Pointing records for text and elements
-------

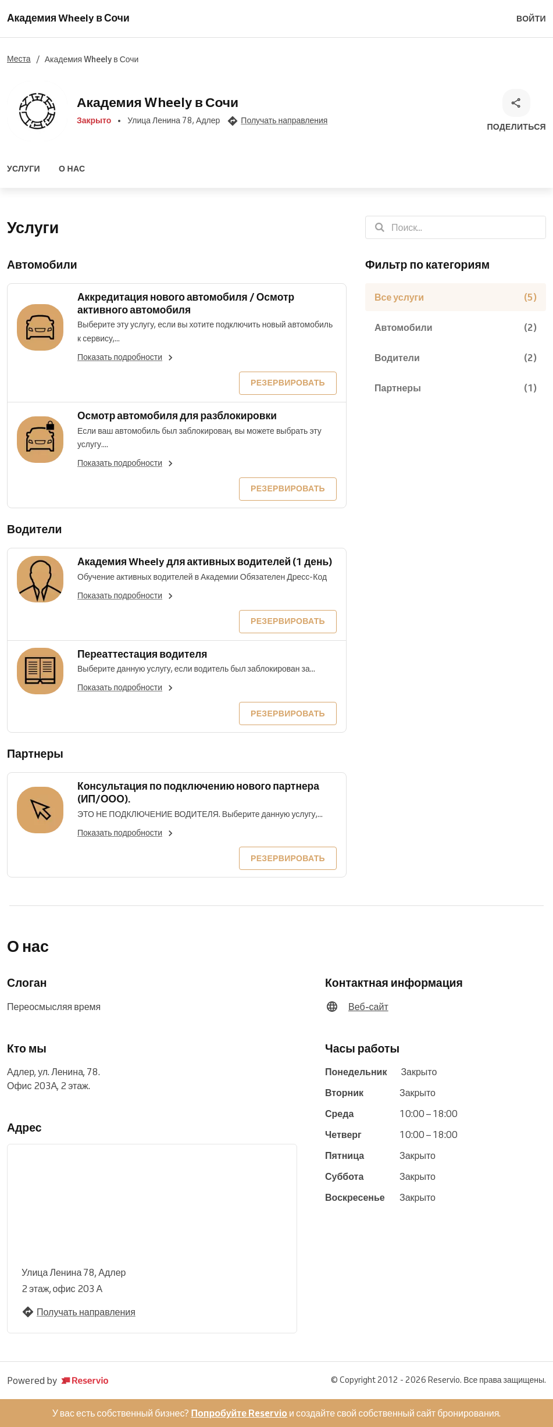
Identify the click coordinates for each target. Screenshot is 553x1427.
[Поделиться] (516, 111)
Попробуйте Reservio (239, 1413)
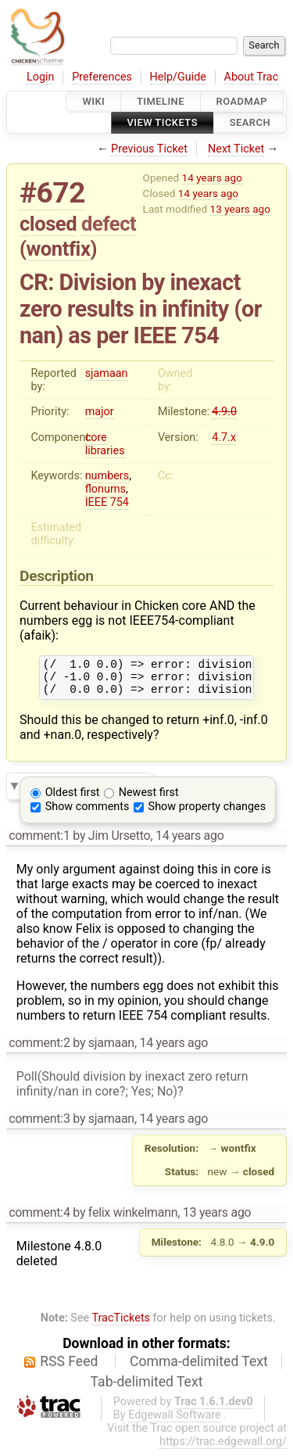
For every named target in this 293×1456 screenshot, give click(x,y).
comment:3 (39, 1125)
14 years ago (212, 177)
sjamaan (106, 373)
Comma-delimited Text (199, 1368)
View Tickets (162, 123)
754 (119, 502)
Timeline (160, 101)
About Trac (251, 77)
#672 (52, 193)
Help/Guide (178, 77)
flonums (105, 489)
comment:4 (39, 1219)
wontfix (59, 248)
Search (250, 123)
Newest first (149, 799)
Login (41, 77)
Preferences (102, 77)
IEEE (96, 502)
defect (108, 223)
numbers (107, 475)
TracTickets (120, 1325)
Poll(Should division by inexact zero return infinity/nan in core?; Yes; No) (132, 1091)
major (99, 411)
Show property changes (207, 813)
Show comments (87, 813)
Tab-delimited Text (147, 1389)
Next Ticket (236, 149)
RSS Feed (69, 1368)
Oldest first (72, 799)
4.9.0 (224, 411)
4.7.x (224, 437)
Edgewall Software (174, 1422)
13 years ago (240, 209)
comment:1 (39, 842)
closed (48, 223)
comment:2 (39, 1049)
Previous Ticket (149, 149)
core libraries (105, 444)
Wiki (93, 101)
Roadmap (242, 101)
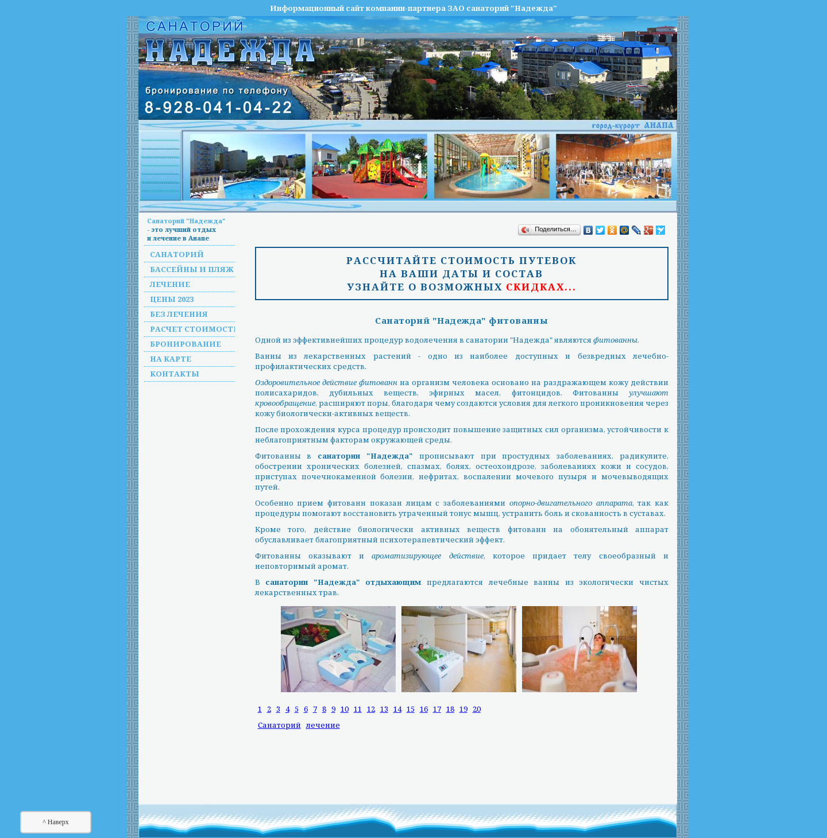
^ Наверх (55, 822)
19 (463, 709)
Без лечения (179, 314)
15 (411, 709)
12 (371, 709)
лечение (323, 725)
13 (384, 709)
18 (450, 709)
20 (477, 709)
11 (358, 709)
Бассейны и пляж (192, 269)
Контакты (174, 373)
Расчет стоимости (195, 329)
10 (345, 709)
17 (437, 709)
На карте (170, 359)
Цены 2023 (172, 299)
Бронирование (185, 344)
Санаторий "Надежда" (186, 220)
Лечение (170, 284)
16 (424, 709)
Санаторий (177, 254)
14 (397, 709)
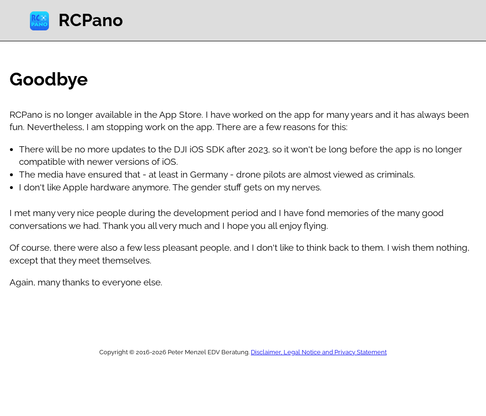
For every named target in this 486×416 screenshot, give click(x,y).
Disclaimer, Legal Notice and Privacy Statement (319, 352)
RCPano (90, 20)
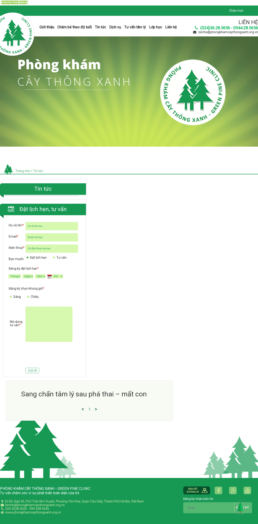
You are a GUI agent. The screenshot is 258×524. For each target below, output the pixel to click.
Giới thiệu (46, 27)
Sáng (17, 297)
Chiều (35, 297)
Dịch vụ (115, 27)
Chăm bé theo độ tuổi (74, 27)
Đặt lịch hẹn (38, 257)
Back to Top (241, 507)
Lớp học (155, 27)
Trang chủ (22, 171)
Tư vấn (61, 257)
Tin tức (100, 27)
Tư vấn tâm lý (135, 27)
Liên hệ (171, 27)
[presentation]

-------

Swap "Search" for "Lookup" throughout the material above and write out every line again with nothing else altered. Leave the pictures out of your answer.

Identify the click coordinates for each target. Screenshot is 553x1427.
[Поделиться] (516, 111)
Попробуйте Reservio (239, 1413)
For every named target in this 293×1456 screenshot, give click(x,y).
comment:3 (39, 1125)
14 years ago (212, 177)
sjamaan (106, 373)
Comma-delimited Text (199, 1368)
View Tickets (162, 123)
754 (119, 502)
Timeline (160, 101)
About Trac (251, 77)
#672 (52, 193)
Help/Guide (178, 77)
flonums (105, 489)
comment:4 (39, 1219)
wontfix (59, 248)
Lookup (250, 123)
Newest first (149, 799)
Login (41, 77)
Preferences (102, 77)
IEEE (96, 502)
defect (108, 223)
numbers (107, 475)
TracTickets (120, 1325)
Poll(Should division by inexact zero return infinity/nan in core?; Yes; No) (132, 1091)
major (99, 411)
Show property changes (207, 813)
Show comments (87, 813)
Tab-delimited Text (147, 1389)
Next Ticket (236, 149)
RSS Feed (69, 1368)
Oldest first (72, 799)
4.9.0 (224, 411)
4.7.x (224, 437)
Edgewall Software (174, 1422)
13 years ago (240, 209)
comment:1 (39, 842)
closed (48, 223)
comment:2 (39, 1049)
Previous Ticket (149, 149)
core libraries (105, 444)
Wiki (93, 101)
Roadmap (242, 101)
^ Наверх (55, 822)
19 (463, 709)
Без лечения (179, 314)
15 (411, 709)
12 (371, 709)
лечение (323, 725)
13 (384, 709)
18 (450, 709)
20 (477, 709)
11 (358, 709)
Бассейны и пляж (192, 269)
Контакты (174, 373)
Расчет стоимости (195, 329)
10 (345, 709)
17 (437, 709)
На карте (170, 359)
Цены 2023 (172, 299)
Бронирование (185, 344)
Санаторий "Надежда" (186, 220)
Лечение (170, 284)
16 (424, 709)
Санаторий (177, 254)
14 (397, 709)
For every named target in this 486×416 screenshot, give click(x,y).
Disclaimer, Legal Notice and Privacy Statement (319, 352)
RCPano (90, 20)
You are a GUI agent. The screenshot is 258×524. For each target below, output the pixel to click.
Giới thiệu (46, 27)
Sáng (17, 297)
Chiều (35, 297)
Dịch vụ (115, 27)
Chăm bé theo độ tuổi (74, 27)
Đặt lịch hẹn (38, 257)
Back to Top (241, 507)
Lớp học (155, 27)
Trang chủ (22, 171)
Tư vấn (61, 257)
Tin tức (100, 27)
Tư vấn tâm lý (135, 27)
Liên hệ (171, 27)
[presentation]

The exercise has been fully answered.